According to Rippert and the three-man FCCLA team, during the competition, competitors are given one menu out of three created by the Culinary Institute of America. They are not told which menu they must prepare until they walk into the competition room. Competitors are then allotted 20 minutes of menu plan time, 20 minutes to set up and one hour to cook the menu in its entirety. Once the hour is up, it’s “hands-up” for competitors, and anything left off the plate is disqualified from the entry.  

“It was exciting and the flow of everything was amazing,” Martinez said. “We got compliments on our communication and teamwork which is a big compliment in the culinary field. Time management was a big issue.

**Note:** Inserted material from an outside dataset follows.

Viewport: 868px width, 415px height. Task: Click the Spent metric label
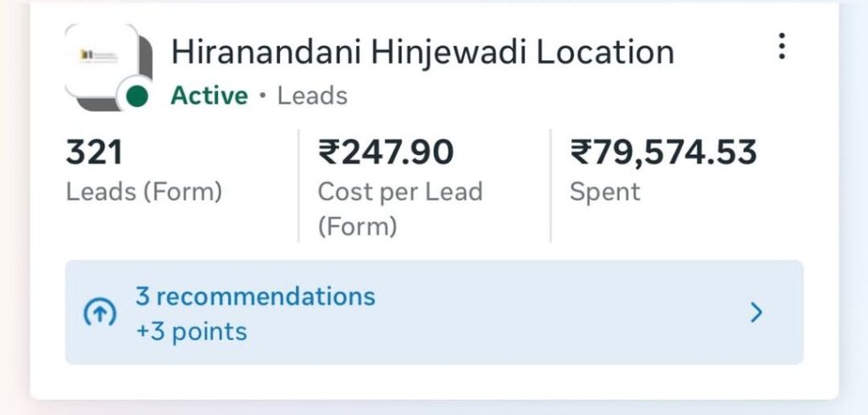(x=604, y=192)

Because it was timed, certain things weren’t perfected as well as they could have been.”

Manhattan High students took about a month to practice and prepare for state. This included practicing cooking each part of the menu made up of an appetizer, and entree — which must include a protein and two sides — and a dessert. The practice seemed to have paid off for the team, though they still had their difficulties.

“Our kale salad had a little too much lemon,” Jackson said. “The chicken was a little undercooked and our plating for our truffles wasn’t the best, but we got everything plated which most people didn’t so it was all good.”

Placing third was a slight disappointment for the team as they won’t advance to nationals, and seniors will not get the chance again. However, they all seemed pleased at the $1000 scholarship award.

“Going to nationals would’ve been the ultimate reward but sadly we didn’t make it,” Martinez said. “The $1000 at least takes a little off tuition because [the Culinary Institute] is roughly $36,000 for four years and the scholarship is renewable. It helps at least a little.”

While seniors were sad they would not be able to return to competition, Rippert expressed gratitude for being able to watch the students grow.

“I’ve been able to see their creative talent within the culinary arts area and I have a few of them that will go far in culinary that aspire to be in the industry,” Rippert said. “Even though [the team] was disappointed in their third place finish — they would’ve liked to  have finished first this year… a silver is a great accomplishment.”